Çoğu zaman elemli, nadiren neşeli: Deerhunter

Deerhunter, Why Hasn’t Everything Already Disappeared? adlı yeni albümünü Ocak 2019’da yayınlamaya hazırlanıyor. Belli ki bu kış da bizim için çok karanlık geçecek… Eyvah…

2000’ler müziğinin alternatif kanadında, her daim arıza seslerin peşinde ilerleyen bir grup var: Deerhunter. Bu arızalığından dolayı, hep kendisi gibileri kitlesine dahil etti, onun dışına çıkmak için pek çaba göstermedi. Güzel olan da bu zaten. Evet, Pitchfork çevresinde belirli bir üne kavuşmuş olabilir ama yarışmadı, yenilmedi, açık seçik, sizle oynamadı (!). İyice gaza gelip “Ah neşesi yeter” diye devam etmek isterdik fakat malum, Deerhunter cephesinde neşeden ziyade, melankoli, karamsarlık ve anksiyete var. (Bu arada Deerhunter ve Duman, normal koşullarda pek yan yana gelmeyecek gruplar; biz nasıl getirdik hiç fikrimiz yok…)

İlk albümü Turn it up Faggot’ı 2005 yılında çıkarmıştı Deerhunter. Shoegaze’in sert seslerinden iyice nasibini almış; çiğ gitarlar ve yüksek perdeden bağıran vokallerle donatılmış bir albümdü. O zamandan bu yana grubun müziğinde çok şey değişti; yine de o “çiğ gitarlar ve yüksek perdeden bağıran vokaller”, grubun bir tür imzasına dönüştü. Bir şekilde, albümlerin bir yerine dahil ediveriyorlar bu imzalarını.

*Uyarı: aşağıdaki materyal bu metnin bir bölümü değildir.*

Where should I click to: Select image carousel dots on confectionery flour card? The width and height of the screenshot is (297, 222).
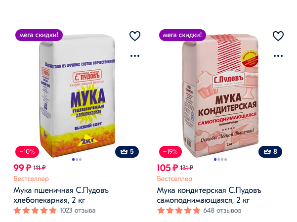click(220, 160)
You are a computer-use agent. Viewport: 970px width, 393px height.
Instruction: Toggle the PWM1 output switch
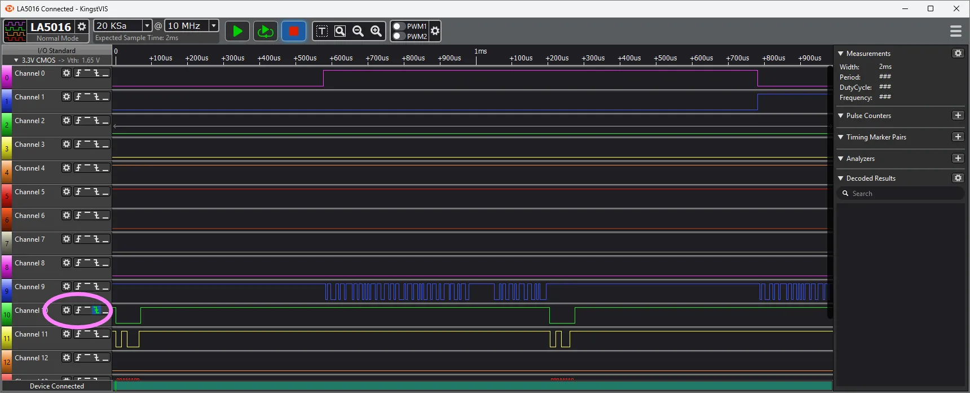(x=399, y=27)
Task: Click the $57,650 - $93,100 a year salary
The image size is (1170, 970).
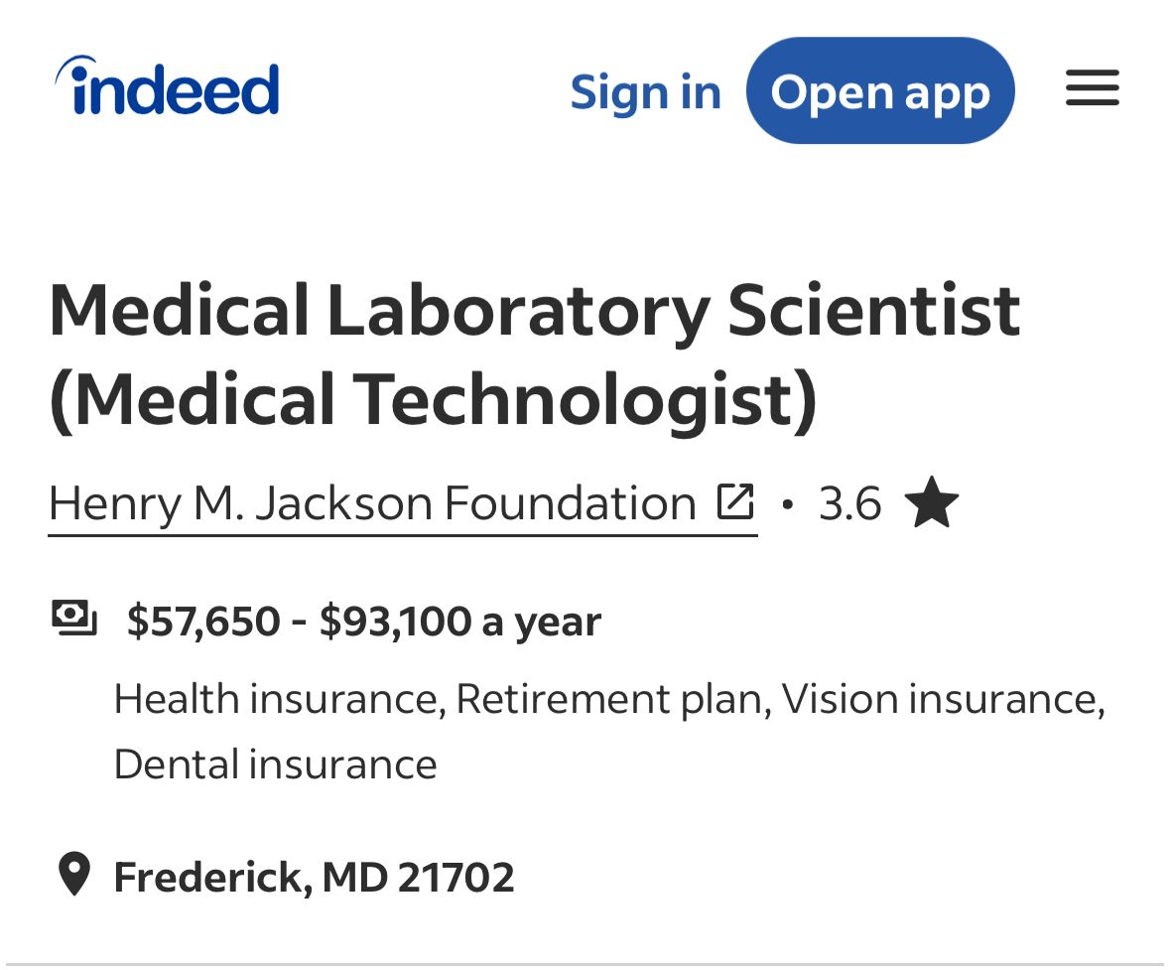Action: (x=363, y=622)
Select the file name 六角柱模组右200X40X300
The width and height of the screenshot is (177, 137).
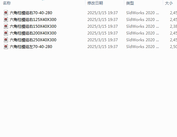click(33, 33)
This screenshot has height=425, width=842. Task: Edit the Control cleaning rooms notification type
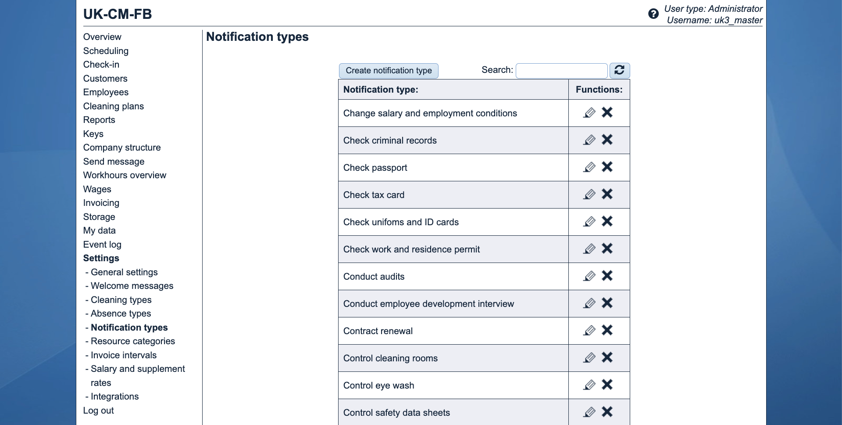coord(589,358)
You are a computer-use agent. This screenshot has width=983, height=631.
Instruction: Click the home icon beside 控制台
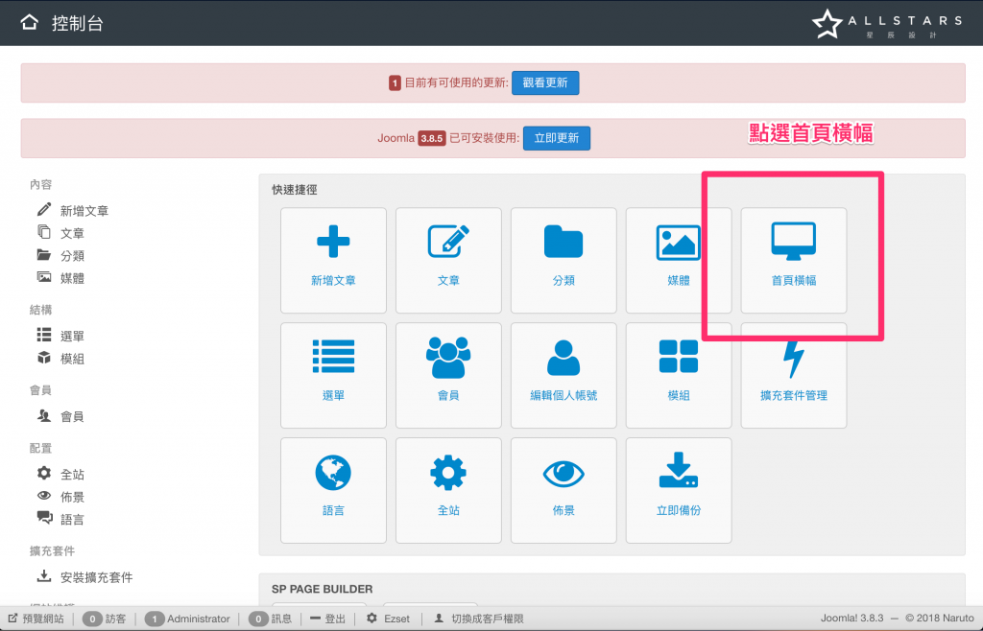pyautogui.click(x=31, y=23)
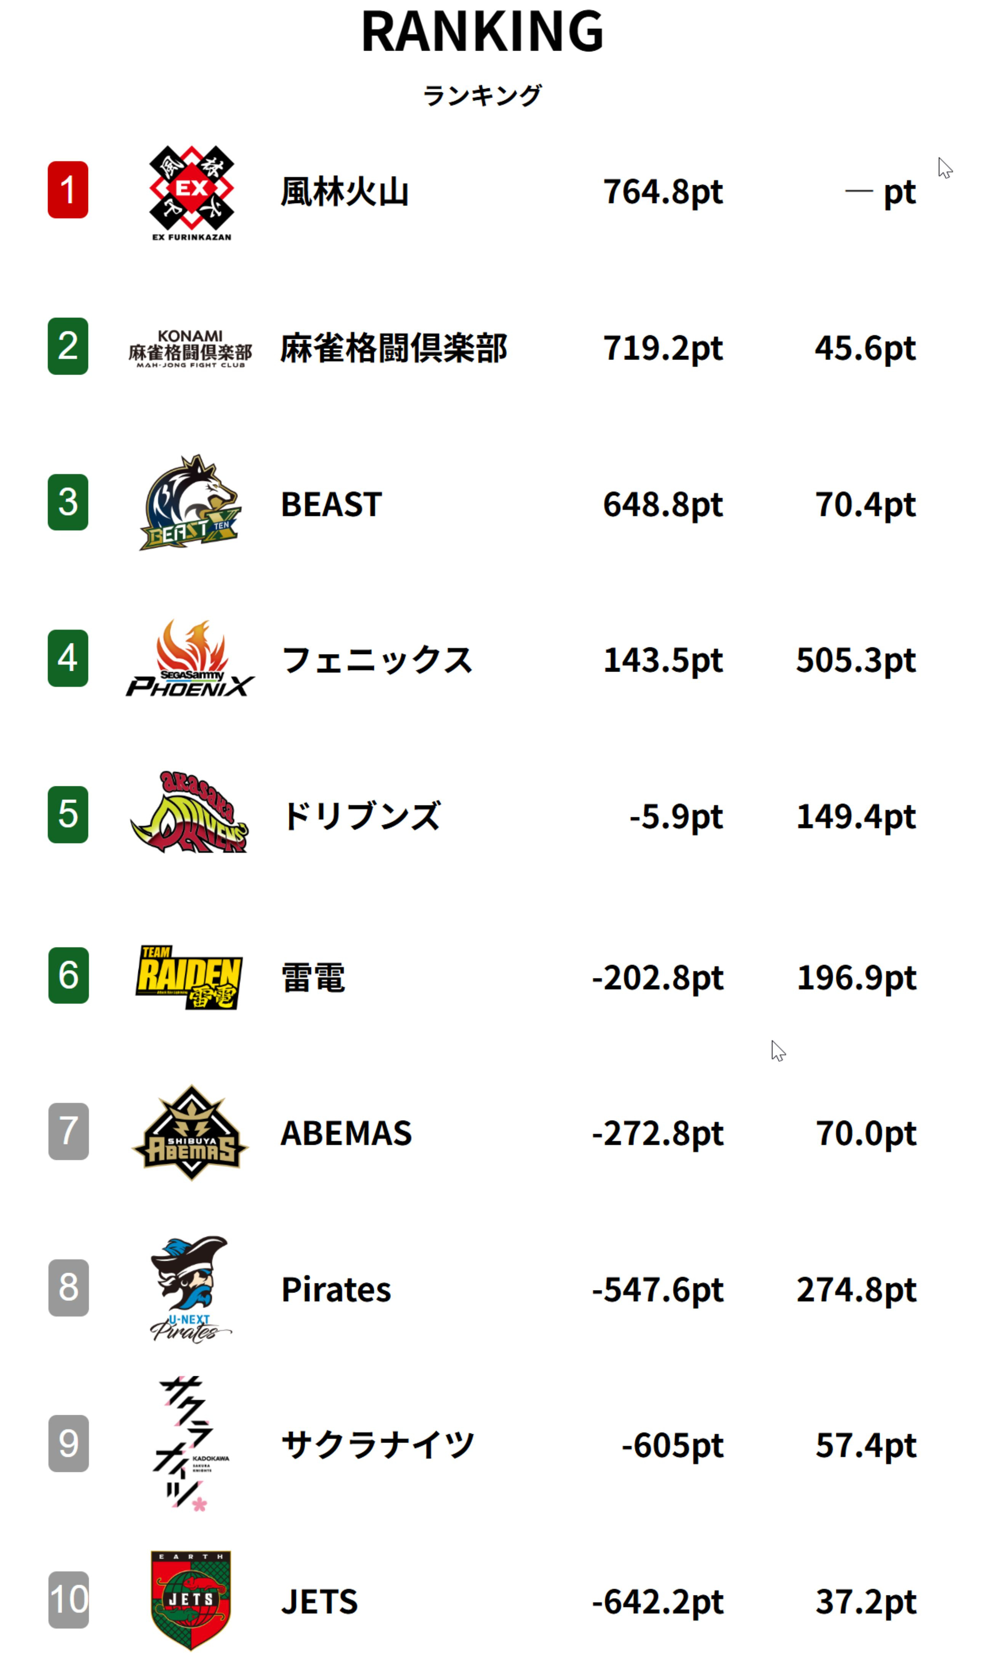Click the 764.8pt score for 風林火山
This screenshot has width=983, height=1677.
click(x=662, y=192)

Arada Crytpograms’ı yayınladılar ki alternatif müzik dünyası aslında bu albümle kabul etti onları. İlerleyen yıllarda müziklerinin hangi yolda ilerleyeceğini dünya aleme gösteren albüm de bu oldu zaten. Grubun esas adamlarından Bradford Cox’ın hastalığı ve onun etrafında şekillenen psikolojik durumu, gitarlar ve synth’lerin ürkütücü sesleri eşliğinde şarkılara da yansıyor, bizi onun iç dünyasına doğru çekiveriyordu.

Esas patlama ise Microcastles albümüyle oldu. Tam on sene önce yayınlanmış… İnsan hayret ediyor, zaman amma hızlı geçiyor diye.

İlk iki albümü ince ince harmanlıyordu Microcastles. Ara ara onları andırsa da onların çok üstünde bir yerdeydi. Her şeyin yerli yerine oturduğu; arada feci şekilde Dark Side’a geçse de bir şekilde oradan çıkıp Güneş’i görmeyi de becerebilen bir albümdü. Her şarkısı ayrı bir hikayeydi gerçekten. Her biri farklı bir hisse açılıyordu. Hem müzikleri hem de sözleriyle… Ben şahsen haftalarca, aylarca döndüre döndüre dinledim. Lockett Pundt’un hayatı boşvermiş gibi tınlayan vokalleriyle dinginlikle söylediği Agoraphobia, bence grubun en iyi şarkılarından biri.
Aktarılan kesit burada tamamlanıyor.